The study complied with Helinski’s World Medical Association (WMA) and Nuremberg Code. The project has been approved by the Hormozgan University of Medical Sciences Ethics Committee (#IR.HUMS.REC.1398.112).

#### Production

The result was an increase in perceived susceptibility, severity, benefits, self-efficacy, and barriers.

#### Results

The expected outcome was adoption of HIV prevention behaviors.

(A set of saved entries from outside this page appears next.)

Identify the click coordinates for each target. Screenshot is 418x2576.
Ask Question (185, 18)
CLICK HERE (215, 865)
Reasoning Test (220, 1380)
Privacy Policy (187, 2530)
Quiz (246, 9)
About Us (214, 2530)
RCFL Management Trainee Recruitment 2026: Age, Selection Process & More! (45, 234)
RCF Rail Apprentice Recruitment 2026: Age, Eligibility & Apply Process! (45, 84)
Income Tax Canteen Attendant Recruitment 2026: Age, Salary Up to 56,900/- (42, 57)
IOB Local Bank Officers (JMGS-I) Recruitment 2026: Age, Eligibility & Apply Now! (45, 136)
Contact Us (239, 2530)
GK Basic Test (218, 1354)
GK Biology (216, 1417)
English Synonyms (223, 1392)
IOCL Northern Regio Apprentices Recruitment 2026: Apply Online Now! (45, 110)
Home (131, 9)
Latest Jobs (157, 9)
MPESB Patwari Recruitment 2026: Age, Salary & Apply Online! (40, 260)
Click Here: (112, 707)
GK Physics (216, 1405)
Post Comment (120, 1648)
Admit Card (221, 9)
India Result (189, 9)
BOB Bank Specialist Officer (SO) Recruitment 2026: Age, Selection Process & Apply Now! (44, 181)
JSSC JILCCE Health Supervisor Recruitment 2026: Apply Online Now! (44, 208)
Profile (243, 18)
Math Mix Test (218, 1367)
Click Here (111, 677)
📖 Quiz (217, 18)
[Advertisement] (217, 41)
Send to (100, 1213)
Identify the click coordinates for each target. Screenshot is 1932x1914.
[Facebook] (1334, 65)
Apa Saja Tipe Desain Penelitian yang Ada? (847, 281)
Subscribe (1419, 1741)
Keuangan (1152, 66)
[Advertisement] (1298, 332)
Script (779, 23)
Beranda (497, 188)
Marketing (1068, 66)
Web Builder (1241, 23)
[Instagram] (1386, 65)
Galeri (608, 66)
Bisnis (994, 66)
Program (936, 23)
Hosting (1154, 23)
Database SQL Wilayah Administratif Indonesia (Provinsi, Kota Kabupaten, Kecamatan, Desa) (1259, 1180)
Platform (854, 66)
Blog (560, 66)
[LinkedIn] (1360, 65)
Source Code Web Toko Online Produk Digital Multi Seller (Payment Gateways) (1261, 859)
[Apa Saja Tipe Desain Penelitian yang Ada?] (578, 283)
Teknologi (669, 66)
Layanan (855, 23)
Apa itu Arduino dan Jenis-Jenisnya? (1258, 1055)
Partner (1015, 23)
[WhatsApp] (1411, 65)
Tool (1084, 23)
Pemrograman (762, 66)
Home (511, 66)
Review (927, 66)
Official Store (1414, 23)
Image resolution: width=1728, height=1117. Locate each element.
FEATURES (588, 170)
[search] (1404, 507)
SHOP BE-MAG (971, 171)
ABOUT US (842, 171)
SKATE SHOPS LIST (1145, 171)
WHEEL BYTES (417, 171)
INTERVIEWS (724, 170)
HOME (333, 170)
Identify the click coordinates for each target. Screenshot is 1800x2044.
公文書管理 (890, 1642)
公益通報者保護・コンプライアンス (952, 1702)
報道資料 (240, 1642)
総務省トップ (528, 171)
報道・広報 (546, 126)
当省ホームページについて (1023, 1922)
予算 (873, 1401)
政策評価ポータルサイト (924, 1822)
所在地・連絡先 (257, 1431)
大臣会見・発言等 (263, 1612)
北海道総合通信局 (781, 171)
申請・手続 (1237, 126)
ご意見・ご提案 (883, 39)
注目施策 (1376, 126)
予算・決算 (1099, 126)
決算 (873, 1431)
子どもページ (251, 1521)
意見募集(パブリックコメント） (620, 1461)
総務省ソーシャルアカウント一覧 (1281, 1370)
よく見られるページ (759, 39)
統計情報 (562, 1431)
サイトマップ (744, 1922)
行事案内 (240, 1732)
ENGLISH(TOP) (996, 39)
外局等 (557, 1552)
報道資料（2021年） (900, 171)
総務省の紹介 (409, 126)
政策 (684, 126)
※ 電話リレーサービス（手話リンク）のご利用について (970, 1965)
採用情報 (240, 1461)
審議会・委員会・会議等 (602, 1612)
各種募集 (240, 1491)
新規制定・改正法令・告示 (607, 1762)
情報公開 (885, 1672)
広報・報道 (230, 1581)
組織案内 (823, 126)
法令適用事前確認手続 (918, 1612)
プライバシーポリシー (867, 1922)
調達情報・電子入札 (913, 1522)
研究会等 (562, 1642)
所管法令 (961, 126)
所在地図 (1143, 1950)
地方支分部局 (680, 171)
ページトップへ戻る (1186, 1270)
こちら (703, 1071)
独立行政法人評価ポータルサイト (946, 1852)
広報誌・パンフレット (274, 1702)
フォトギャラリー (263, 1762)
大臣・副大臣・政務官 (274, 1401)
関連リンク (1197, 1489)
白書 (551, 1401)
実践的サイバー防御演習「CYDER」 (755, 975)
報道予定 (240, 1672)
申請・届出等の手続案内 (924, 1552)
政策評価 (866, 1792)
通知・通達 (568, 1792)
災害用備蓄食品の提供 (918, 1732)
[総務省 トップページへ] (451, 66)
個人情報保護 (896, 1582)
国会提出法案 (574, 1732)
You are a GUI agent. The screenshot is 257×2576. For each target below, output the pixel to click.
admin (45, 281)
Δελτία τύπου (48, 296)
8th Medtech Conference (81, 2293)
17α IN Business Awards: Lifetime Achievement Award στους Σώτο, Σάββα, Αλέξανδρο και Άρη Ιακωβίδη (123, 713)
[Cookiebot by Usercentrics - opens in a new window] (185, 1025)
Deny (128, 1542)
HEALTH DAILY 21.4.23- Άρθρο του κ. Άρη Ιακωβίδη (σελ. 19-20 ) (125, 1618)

### Data management and analysis

To analyze the quantitative variables (age and HBM scores), the mean and the standard deviation were used. To describe qualitative data, frequency and relative frequency were used. To test the assumptions of parametric tests such as normality of distribution and equality of variance, Kolmogorov-Smirnov test and Levene’s test were performed. Then independent samples J-test was used to compare HBM scores and adoption of preventive behaviors in the two groups. Paired samples J-test was run to compare pretest and posttest results within each group. ANCOVA was used to control and adjust the scores before and after the intervention. Additionally, multiple linear regression analysis was performed to assess the effect of each HBM construct on the behavior score. Healthy behavior was considered as the dependent variable and model constructs as independent variables. All analyzes were done in SPSS20.